1. Sexuality does not need to die and/or be repressed, especially for older people who can be inspired by younger ones to also be more sexually interested in their primary life partners. For older men this is especially dire, because with their sexuality dying, their testosterone drops and so does their motivation, which can lead to depression. There are examples of other cultures where men used to be able to have sex with younger women, and then when it was taken away by monogamy they became depressed in their old age***.
2. More love and connection can flourish, not expecting one person to fill all our needs. For example what if one falls in love with and is compatible with a life partner in all ways except sexually? intellectually? emotionally?

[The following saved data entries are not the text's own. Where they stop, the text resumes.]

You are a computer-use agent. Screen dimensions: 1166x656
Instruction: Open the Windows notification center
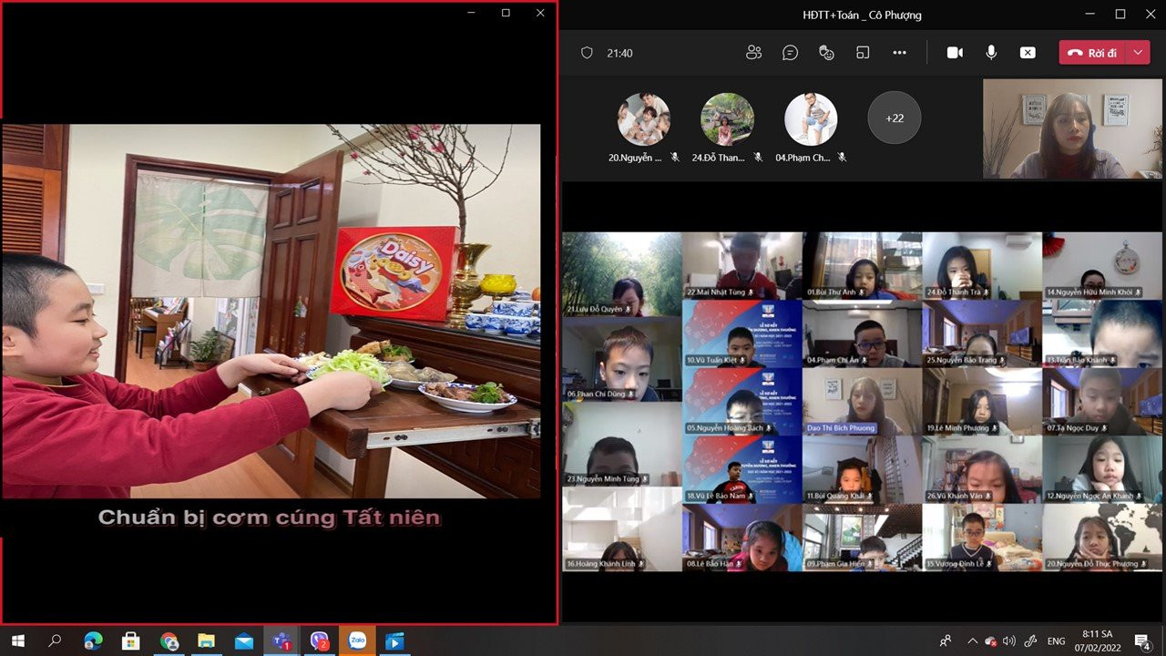pos(1141,641)
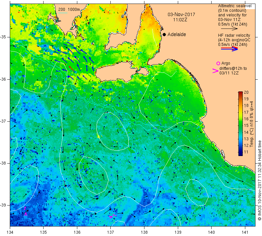Click the magenta Argo circle legend symbol

(x=218, y=63)
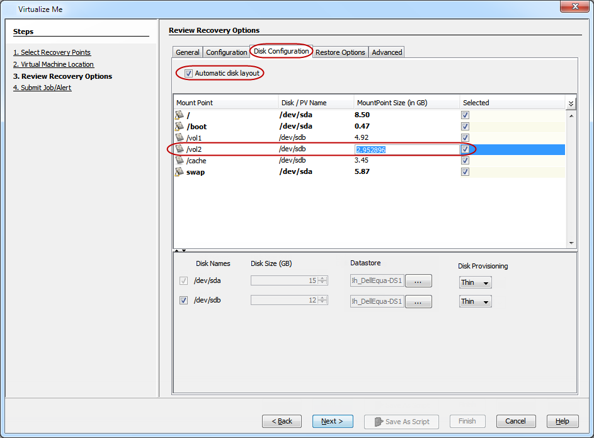Image resolution: width=594 pixels, height=438 pixels.
Task: Go to Select Recovery Points step
Action: 52,52
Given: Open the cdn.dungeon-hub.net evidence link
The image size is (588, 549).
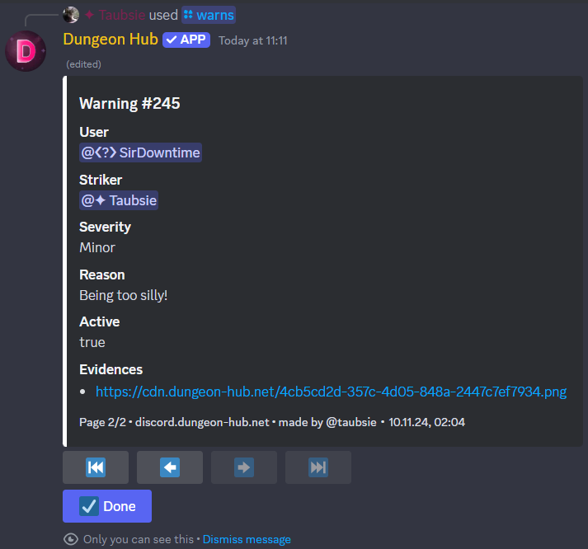Looking at the screenshot, I should click(332, 392).
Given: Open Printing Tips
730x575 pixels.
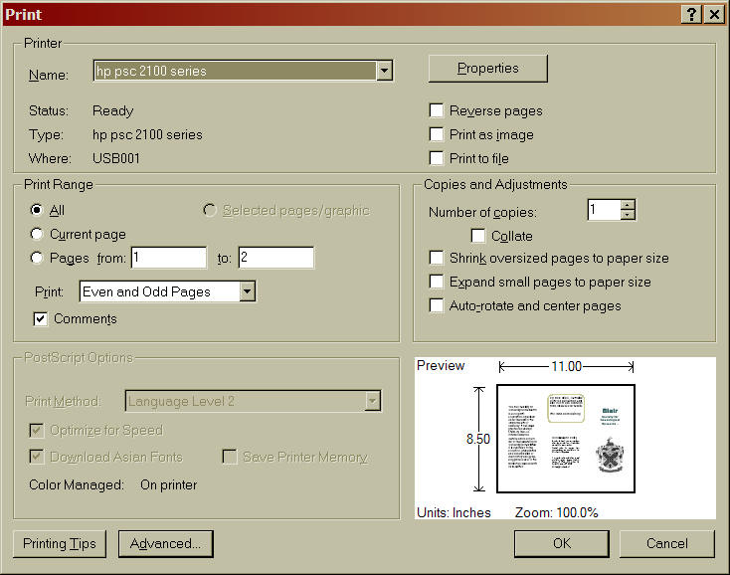Looking at the screenshot, I should point(60,544).
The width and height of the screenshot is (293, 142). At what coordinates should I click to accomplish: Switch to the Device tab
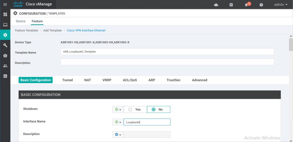tap(21, 21)
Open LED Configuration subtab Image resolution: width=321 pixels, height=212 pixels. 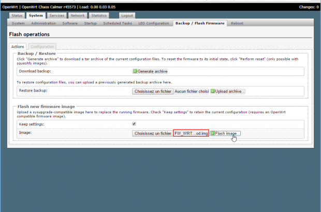coord(153,23)
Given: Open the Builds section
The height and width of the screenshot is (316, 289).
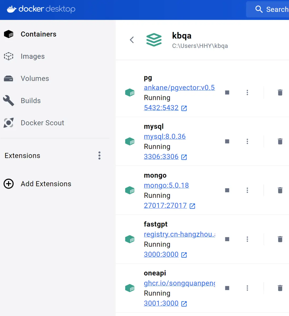Looking at the screenshot, I should [x=31, y=101].

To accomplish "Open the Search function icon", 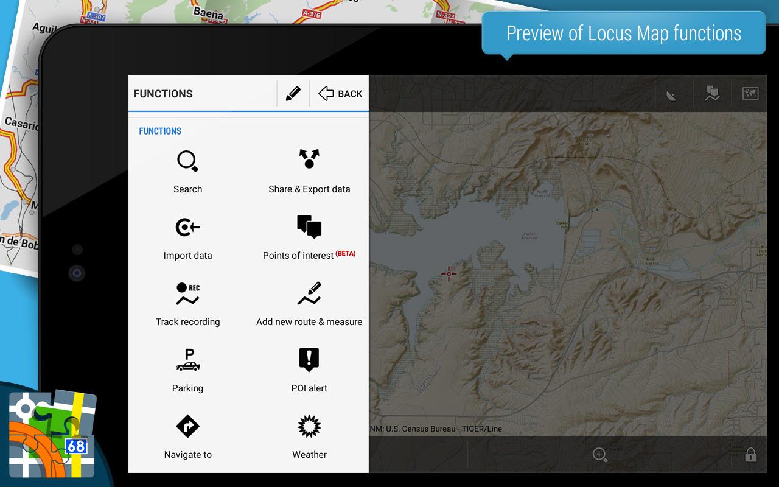I will pyautogui.click(x=187, y=161).
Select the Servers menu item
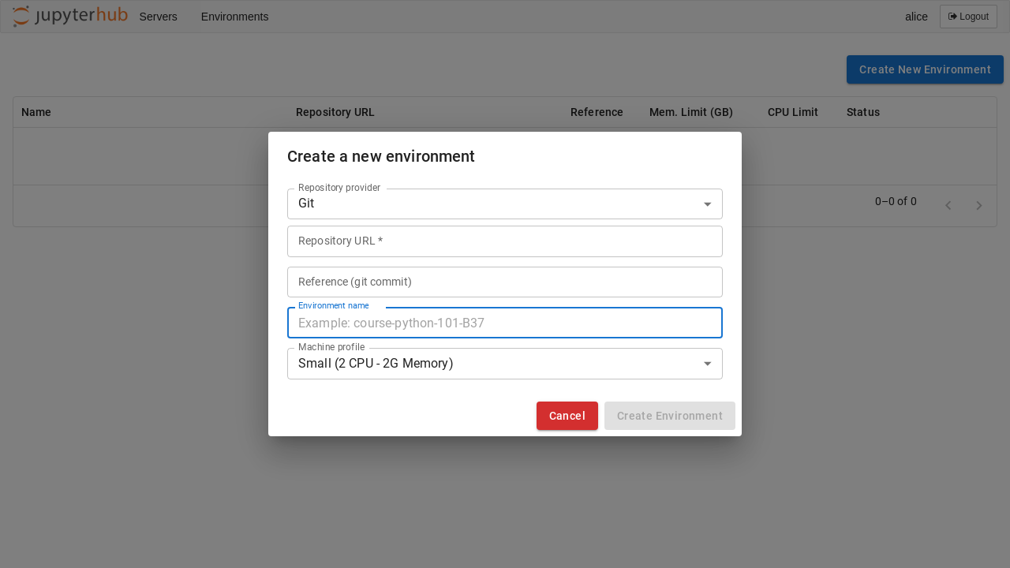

3. Sensitive men especially do not have to be socially/emotionally isolated with only their primary partners, which is the current situation in monogamous societies. Less sensitive men, which are in the majority,  can bond with each other over sports, cars and sexual fantasies. Currently, sensitive men rarely find each other due to their scarcity, and can only bond with other women, but they are prevented from doing so by their partners or cultural norms (even if it's just about an emotional connection). Such men are faced with a Faustian bargain: either be alone, or sell one's soul and at least have deep connection with one person. Women  in monogamous relationships, on the contrary usually are able to bond with other women, their children or pets to satisfy their needs for intimate connection with others besides their husbands.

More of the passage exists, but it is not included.